As the possession of property, of
which a person cannot be deprived, doubtless implies that such property may be
acquired, it is safe to say that a state law which undertakes to deprive any
class of persons of the general power to acquire property would also be obnoxious
to the same provision. Indeed, we may go
a step further, and say that, as property can only be legally acquired as
between living persons by contract, a general prohibition against entering into
contracts with respect to property, or having as their object the acquisition
of property, would be equally invalid.
The latest utterance of this court
upon this subject is contained in the case of Allgeyer
v. [***791] Louisiana, 165 U.S. 578, 591, in which it was
held that an act of Louisiana which prohibited individuals within the State
from making contracts of insurance with corporations doing business in New
York, was a violation of the Fourteenth Amendment. In delivering the opinion of
the court, Mr. Justice Peckham remarked: "In the
privilege of pursuing an ordinary calling or trade, and of acquiring, holding
and selling property, [**388] must be embraced the right to make all proper
contracts in relation thereto, and,
although it may be conceded that this right to contract in relation to persons
or property, or to do business within the jurisdiction of the State, may be
regulated and sometimes prohibited, when the contracts or business conflict
with the policy of the State as contained in its statutes, yet the power does
not and cannot extend to prohibiting a citizen from making contracts of the
nature involved in this case outside of the limits and jurisdiction of the
State, and which are also to be performed outside of such jurisdiction."

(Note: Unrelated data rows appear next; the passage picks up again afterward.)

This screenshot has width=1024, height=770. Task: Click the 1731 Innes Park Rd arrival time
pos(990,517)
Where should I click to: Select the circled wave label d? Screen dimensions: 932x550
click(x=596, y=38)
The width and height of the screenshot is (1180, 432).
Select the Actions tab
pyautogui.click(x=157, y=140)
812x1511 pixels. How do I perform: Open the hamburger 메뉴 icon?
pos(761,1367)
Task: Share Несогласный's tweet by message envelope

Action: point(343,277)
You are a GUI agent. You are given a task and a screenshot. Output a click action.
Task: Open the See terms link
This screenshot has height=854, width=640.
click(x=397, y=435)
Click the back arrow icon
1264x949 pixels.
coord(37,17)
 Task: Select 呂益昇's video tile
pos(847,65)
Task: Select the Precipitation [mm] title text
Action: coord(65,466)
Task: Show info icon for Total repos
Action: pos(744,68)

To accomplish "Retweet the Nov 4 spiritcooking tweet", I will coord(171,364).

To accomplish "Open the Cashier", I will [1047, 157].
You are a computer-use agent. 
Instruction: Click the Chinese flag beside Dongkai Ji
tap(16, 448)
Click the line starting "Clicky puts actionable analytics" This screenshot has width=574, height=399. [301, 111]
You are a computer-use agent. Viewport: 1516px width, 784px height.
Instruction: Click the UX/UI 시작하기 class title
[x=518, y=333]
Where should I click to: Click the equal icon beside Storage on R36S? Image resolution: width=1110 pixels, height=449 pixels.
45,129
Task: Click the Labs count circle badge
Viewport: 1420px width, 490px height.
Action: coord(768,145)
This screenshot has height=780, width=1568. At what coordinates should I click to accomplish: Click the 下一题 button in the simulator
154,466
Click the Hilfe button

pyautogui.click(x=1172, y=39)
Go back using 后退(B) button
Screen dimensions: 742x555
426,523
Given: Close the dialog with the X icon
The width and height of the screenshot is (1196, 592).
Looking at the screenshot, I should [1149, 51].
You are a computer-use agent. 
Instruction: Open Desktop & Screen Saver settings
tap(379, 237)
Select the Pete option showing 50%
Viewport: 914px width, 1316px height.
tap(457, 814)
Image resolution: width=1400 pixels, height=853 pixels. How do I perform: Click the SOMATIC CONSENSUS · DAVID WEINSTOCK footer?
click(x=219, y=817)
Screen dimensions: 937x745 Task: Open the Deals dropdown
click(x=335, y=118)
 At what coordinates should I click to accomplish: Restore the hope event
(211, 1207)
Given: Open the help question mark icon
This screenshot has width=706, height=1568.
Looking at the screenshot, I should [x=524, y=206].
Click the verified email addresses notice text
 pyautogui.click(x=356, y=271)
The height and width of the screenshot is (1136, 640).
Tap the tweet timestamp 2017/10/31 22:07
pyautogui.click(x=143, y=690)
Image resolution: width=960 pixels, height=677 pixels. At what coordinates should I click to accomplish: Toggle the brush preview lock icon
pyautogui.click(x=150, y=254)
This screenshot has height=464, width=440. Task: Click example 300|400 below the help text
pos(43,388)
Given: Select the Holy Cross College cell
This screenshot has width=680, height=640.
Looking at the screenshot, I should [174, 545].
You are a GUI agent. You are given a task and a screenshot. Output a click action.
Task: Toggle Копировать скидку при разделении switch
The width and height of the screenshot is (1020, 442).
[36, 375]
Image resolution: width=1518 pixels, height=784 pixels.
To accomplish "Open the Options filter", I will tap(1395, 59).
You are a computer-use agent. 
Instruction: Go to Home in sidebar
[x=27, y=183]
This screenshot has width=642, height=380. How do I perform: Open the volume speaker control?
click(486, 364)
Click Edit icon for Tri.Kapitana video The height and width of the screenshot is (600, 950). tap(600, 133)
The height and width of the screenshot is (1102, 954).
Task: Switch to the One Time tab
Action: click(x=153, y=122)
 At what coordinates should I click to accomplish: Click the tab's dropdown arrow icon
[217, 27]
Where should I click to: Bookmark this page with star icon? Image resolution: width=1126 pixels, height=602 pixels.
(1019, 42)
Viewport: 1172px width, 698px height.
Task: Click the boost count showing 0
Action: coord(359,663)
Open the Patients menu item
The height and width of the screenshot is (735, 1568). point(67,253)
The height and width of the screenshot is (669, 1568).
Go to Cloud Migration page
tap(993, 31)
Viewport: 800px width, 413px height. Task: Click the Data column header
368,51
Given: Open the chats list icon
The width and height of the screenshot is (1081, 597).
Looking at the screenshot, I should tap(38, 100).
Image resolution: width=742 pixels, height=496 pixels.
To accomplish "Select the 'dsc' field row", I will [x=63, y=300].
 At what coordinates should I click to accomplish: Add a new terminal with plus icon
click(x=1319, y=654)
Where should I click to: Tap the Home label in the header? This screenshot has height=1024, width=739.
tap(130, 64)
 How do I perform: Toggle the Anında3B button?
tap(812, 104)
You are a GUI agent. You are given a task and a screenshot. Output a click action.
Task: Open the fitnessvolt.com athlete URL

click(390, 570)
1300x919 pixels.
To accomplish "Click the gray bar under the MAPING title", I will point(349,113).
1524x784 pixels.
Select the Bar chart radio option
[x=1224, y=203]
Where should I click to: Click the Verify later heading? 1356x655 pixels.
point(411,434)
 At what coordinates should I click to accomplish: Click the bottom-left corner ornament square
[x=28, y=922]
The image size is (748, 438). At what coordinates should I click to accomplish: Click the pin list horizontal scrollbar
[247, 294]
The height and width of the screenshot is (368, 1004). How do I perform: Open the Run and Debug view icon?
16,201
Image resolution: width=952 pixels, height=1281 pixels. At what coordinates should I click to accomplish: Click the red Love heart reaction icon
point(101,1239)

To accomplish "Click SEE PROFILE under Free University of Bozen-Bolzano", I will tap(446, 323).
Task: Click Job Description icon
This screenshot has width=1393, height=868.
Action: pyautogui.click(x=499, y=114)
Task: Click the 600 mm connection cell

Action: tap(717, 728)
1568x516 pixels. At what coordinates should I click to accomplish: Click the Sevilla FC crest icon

This right of contract, however,
is itself subject to certain limitations which the State may lawfully impose in
the exercise of its police powers. While
this power is inherent in all governments, it has doubtless been greatly
expanded in its application during the past century, owing to an enormous
increase in the number of occupations which are dangerous, or so far
detrimental to the health of employes as to
demand [*392] special precautions for their well-being and
protection, or the safety of adjacent property.
While this court has held, notably in the cases
Davidson v. New Orleans, 96 U.S. 97, and Yick Wo v. IIopkins, 118 U.S. 356,
that the police power cannot be put forward as an excuse for oppressive and
unjust legislation, it may be lawfully resorted to for the purpose of
preserving the public health, safety or morals, or the abatement of public
nuisances, and a large discretion "is necessarily vested in the
legislature to determine not only what the interests of the public require, but
what measures are necessary for the protection of such interests."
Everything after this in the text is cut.